▶ [Stored data]
Segment Open

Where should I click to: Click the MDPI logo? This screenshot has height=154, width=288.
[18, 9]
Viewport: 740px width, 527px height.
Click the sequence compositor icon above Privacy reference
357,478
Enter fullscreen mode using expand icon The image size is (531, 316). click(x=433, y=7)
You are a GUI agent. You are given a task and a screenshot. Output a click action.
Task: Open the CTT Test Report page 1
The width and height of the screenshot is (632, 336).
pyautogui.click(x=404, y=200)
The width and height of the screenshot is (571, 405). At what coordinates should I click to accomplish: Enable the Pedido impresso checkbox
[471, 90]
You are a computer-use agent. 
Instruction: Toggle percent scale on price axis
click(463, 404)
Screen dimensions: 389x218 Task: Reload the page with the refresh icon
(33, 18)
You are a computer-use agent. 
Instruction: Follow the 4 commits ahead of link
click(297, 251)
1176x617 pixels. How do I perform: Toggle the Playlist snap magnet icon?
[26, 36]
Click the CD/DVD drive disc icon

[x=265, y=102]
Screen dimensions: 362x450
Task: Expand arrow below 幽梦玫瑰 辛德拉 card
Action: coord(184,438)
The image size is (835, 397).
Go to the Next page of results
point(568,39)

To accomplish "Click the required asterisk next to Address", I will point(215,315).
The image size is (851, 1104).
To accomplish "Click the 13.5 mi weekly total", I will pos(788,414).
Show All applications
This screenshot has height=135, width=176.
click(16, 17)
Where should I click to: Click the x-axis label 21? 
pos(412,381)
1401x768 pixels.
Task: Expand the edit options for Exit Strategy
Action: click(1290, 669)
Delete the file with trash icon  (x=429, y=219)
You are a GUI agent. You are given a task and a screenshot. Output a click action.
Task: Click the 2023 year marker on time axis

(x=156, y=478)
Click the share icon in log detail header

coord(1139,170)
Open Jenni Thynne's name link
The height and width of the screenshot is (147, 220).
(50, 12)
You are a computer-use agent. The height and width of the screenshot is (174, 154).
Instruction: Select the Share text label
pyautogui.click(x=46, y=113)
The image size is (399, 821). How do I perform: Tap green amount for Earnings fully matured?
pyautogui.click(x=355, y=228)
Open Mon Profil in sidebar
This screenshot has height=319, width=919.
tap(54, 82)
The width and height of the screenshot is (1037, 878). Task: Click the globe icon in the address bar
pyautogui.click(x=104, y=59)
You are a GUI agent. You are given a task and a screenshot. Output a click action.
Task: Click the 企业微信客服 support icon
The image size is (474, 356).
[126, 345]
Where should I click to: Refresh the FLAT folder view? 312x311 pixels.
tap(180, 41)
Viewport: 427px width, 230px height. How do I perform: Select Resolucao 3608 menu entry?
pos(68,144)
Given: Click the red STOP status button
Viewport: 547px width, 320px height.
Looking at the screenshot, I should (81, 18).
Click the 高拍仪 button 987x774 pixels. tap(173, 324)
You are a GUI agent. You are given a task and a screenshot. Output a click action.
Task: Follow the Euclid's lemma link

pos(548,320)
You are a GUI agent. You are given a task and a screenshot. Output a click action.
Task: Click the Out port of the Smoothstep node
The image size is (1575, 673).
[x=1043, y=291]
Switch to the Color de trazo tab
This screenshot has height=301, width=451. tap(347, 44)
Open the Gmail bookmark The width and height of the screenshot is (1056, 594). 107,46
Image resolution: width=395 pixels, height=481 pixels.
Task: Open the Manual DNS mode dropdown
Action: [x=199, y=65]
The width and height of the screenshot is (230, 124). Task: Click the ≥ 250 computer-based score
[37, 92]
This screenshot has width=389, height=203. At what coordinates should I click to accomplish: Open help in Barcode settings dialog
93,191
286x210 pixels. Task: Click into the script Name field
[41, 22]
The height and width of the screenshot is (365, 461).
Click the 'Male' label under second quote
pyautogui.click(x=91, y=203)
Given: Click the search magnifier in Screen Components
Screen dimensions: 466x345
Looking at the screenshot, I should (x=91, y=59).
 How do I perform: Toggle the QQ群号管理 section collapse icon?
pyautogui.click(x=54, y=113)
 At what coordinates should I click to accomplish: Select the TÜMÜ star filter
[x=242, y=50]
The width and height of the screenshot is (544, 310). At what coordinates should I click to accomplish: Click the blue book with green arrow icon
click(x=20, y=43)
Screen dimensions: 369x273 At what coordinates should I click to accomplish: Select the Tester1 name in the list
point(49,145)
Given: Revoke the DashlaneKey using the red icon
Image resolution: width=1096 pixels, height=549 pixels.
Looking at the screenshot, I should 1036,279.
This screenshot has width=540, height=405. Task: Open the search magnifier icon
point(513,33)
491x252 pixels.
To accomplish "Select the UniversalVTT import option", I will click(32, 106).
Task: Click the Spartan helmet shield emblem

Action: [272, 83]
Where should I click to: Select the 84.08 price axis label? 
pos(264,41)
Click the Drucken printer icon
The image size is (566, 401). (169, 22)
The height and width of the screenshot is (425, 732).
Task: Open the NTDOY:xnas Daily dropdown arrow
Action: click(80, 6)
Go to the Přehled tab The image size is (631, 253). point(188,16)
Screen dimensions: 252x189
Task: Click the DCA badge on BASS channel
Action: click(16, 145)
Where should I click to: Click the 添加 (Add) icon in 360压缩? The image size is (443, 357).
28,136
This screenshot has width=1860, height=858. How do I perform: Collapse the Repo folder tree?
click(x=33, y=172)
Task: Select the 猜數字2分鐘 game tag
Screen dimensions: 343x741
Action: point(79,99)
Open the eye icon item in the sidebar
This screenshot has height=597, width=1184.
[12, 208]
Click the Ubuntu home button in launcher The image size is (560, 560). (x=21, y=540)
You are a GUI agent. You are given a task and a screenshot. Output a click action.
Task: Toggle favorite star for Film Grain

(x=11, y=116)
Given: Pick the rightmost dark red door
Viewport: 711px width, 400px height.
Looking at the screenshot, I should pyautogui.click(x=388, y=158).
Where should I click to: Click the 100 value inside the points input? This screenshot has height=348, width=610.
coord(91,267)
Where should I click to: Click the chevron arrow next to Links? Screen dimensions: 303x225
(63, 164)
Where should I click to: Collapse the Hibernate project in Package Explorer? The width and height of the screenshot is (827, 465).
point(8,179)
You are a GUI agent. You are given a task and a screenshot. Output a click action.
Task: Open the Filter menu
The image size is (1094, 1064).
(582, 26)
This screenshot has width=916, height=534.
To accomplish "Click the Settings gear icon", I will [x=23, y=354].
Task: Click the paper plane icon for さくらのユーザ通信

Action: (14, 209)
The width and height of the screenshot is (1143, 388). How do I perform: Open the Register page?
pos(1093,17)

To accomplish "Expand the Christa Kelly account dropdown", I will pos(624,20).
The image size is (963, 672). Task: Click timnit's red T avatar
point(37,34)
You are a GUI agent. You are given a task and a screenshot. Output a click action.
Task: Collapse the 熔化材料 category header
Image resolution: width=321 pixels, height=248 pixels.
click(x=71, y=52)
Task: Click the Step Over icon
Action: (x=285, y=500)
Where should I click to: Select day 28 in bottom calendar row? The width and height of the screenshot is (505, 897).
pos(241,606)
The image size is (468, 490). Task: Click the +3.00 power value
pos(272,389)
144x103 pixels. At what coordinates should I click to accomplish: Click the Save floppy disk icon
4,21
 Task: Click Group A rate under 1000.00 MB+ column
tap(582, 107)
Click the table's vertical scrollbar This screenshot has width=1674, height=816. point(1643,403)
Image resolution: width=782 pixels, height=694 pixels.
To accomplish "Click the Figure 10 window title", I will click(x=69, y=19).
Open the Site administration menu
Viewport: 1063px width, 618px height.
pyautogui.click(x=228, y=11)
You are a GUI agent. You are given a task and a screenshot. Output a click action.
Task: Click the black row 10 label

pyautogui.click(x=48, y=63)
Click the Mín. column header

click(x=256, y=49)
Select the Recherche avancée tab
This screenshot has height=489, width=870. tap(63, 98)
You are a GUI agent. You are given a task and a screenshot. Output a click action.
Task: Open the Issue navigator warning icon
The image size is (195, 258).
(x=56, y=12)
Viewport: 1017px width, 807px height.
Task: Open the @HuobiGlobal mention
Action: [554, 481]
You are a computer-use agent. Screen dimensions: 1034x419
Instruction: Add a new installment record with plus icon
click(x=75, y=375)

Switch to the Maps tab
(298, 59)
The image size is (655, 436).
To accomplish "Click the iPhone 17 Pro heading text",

Segment Closed

▶ [Goal of the exercise] Out of the entries above, write out only the lines between the line holding "The image size is (851, 1104)." and the line holding "You are a computer-use agent. The", inclusive, each exactly as given.

▶ [Result for this task]
The image size is (851, 1104).
To accomplish "Click the 13.5 mi weekly total", I will pos(788,414).
Show All applications
This screenshot has height=135, width=176.
click(16, 17)
Where should I click to: Click the x-axis label 21? 
pos(412,381)
1401x768 pixels.
Task: Expand the edit options for Exit Strategy
Action: click(1290, 669)
Delete the file with trash icon  (x=429, y=219)
You are a GUI agent. You are given a task and a screenshot. Output a click action.
Task: Click the 2023 year marker on time axis

(x=156, y=478)
Click the share icon in log detail header

coord(1139,170)
Open Jenni Thynne's name link
The height and width of the screenshot is (147, 220).
(50, 12)
You are a computer-use agent. The height and width of the screenshot is (174, 154).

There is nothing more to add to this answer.